Faut-il ne pas trop abuser des jouets intimes ? La réponse de Brigitte Lahaie

C’est un discours que l’on entend assez souvent : les jouets intimes pourraient nuire à la qualité du plaisir. Mais qu’en est-il réellement ?

Brigitte Lahaie répond à toutes vos questions
Brigitte Lahaie répond à toutes vos questions

Les principaux arguments consistent à dire que les vibrations fortes d’un vibromasseur peuvent habituer la femme à ce niveau de sensation et qu’ensuite, aucune personne ne parviendrait à la faire jouir. Autre argument tout aussi dévastateur : l’homme voyant sa partenaire prendre trop de plaisir avec le jouet, que ce soit un vibromasseur ou pire encore un godemichet, complexerait et perdrait son érection.

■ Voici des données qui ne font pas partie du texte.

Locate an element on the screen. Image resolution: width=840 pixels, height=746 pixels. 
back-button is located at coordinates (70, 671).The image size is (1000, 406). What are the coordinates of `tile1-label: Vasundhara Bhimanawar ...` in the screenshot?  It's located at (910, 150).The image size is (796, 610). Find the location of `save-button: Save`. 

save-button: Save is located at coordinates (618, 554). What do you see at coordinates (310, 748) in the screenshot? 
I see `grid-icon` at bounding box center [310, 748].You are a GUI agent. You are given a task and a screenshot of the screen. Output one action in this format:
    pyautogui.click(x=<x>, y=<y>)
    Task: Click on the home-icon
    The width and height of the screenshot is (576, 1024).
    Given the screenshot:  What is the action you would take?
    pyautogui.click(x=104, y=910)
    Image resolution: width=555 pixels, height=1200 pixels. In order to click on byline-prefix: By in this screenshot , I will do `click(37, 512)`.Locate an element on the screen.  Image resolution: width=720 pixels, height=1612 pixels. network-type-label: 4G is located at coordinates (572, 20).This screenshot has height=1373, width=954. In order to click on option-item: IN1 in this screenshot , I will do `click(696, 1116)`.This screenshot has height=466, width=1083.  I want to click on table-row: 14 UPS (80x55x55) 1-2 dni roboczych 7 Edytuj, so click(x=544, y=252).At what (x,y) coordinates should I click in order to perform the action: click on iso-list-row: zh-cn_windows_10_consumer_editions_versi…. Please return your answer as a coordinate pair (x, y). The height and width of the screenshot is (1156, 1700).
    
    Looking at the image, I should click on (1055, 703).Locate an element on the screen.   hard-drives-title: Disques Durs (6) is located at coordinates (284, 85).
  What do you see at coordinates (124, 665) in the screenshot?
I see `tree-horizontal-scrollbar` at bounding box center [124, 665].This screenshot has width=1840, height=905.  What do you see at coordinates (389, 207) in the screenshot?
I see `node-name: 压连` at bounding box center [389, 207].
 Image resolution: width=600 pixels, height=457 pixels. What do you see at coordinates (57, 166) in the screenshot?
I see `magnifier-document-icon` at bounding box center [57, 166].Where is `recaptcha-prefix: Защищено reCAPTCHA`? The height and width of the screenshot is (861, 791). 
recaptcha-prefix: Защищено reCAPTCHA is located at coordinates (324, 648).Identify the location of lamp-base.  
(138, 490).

L’Homme contre la machine, un grand classique… un peu vieux jeu

Ces croyances reposent sur quelque chose de fondamentalement faux puisque le jouet reste un objet et en aucun cas le rival de qui que ce soit. Il est même souvent bien utile pour dépasser les difficultés des uns ou des autres. Enfin, il peut devenir l’allié de l’un ou l’autre des partenaires. Mettre du ludique dans la sexualité du couple est une des clés pour conserver une sexualité épanouissante !

Et puis certaines femmes ont besoin de cette intensité vibratoire sur leur clitoris pour parvenir à un orgasme. D’autres n’acceptent pas la bouche d’un partenaire sur leur sexe. Pour les nombreuses femmes que ces deux situations concernent, l'aide d'un jouet est précieuse.

Quelques petites précautions pour que le jouet intime reste ludique

Les seuls dangers du jouet intime seraient, comme pour tout ce qui concerne la sexualité, de tomber dans l’escalade. Si un besoin de performance ou une addiction s’installe, le couple ne peut alors plus faire l’amour sans un jouet. Certains chercheront d’ailleurs un jouet de plus en plus spectaculaire.

De même, les hommes de nature curieuse peuvent ne penser qu’à tester un nouveau jouet, sans spécialement s’inquiéter de savoir si leur partenaire apprécie. A la longue, elle peut se sentir instrumentalisée. Ce n’est plus elle que son partenaire désire mais son corps qu’il utilise pour s’exciter.

Le jouet intime en lui-même ne représente aucun danger. Les partenaires complices découvrent d’autres sensations, d’autres plaisirs. Il permet notamment de se surprendre or, la surprise est un bon moyen d’éviter l’habitude qui reste le premier handicap au désir. Bien sûr chacun ne doit accepter que ce qui lui convient. Et si l’idée d’introduire un jouet intime ne plait pas, il ne faut pas hésiter à dire non.

Ce n’est pas une question de liberté : on peut tout à fait avoir une sexualité libérée et ne pas éprouver la moindre envie d’utiliser un jouet intime. N’oublions pas que deux êtres humains ont déjà de nombreuses possibilités de faire l’amour de multiples façons. Les peaux, les mains, les bouches et les sexes, sans bien sûr oublier le cerveau, capable d’une imagination sans limite.